▸ **Source extract**:

§

R exercise 1 - solution (subsetting)

Female <- x[x$Sex == "F", ] 
Male <- x[x$Sex == "M", ]
nrow(Female[Female$Admitted == "Yes", ]) / nrow(Female)
## [1] 0.3035422
nrow(Male[Male$Admitted == "Yes", ]) / nrow(Male)
## [1] 0.4602317

R exercise 1 - solution (without subsetting)

sum(x$Sex == "M" & x$Admitted == "Yes") / sum(x$Sex == "M") 
## [1] 0.4602317
sum(x$Sex == "F" & x$Admitted == "Yes") / sum(x$Sex == "F")
## [1] 0.3035422

R exercise 1 - solution (using table)

table(x$Sex, x$Admitted)
##    
##       No  Yes
##   F 1278  557
##   M 1398 1192
1192 / (1398 + 1192)
## [1] 0.4602317
557 / (557 + 1278)
## [1] 0.3035422

R exercise 2

  • Is there a significant difference or not? What does it mean by being “significant”?

§

▸ **Information shown**:

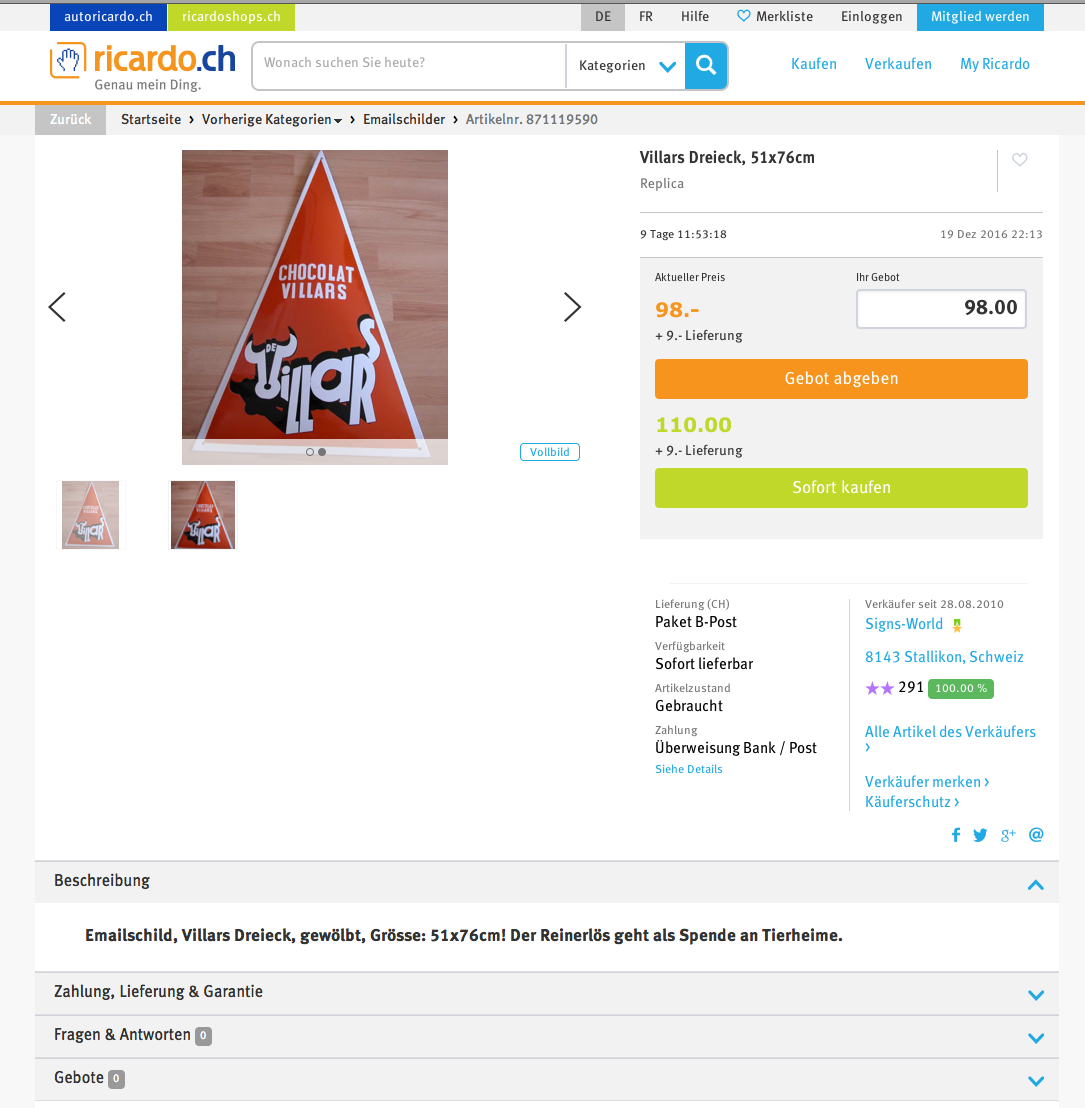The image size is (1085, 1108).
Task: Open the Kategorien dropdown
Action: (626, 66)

§

▸ **Requests**:
1 - List every section heading in the R exercise text.
2 - Write what comes next in the R exercise text, starting after its final sentence.
The lines come from a different source than the text.

▸ **Results of the exercise**:
1 -
R exercise 1 - solution (subsetting)
R exercise 1 - solution (without subsetting)
R exercise 1 - solution (using table)
R exercise 2

2 -
  • Think for a min

R exercise 2 - solution

  • Is there a significant difference or not? What does it mean by being “significant”?
  • Difference seems large but how “reliable” this evidence can convince us there is a systematic difference.
  • Significance is a concept that is outside the scope of this lesson (light touch on it here).
  • The idea behind is the following: hard to judge since there is so much uncertainty in the admission. However, if the uncertainty is very unlikely to generate a pattern that we get, then “most likely” a systematic difference exists.

R exercise 3

  • Is/are there particular department(s) that seems especially problematic in terms of differential admission rates?

  • What are the male and female admission rates for each department?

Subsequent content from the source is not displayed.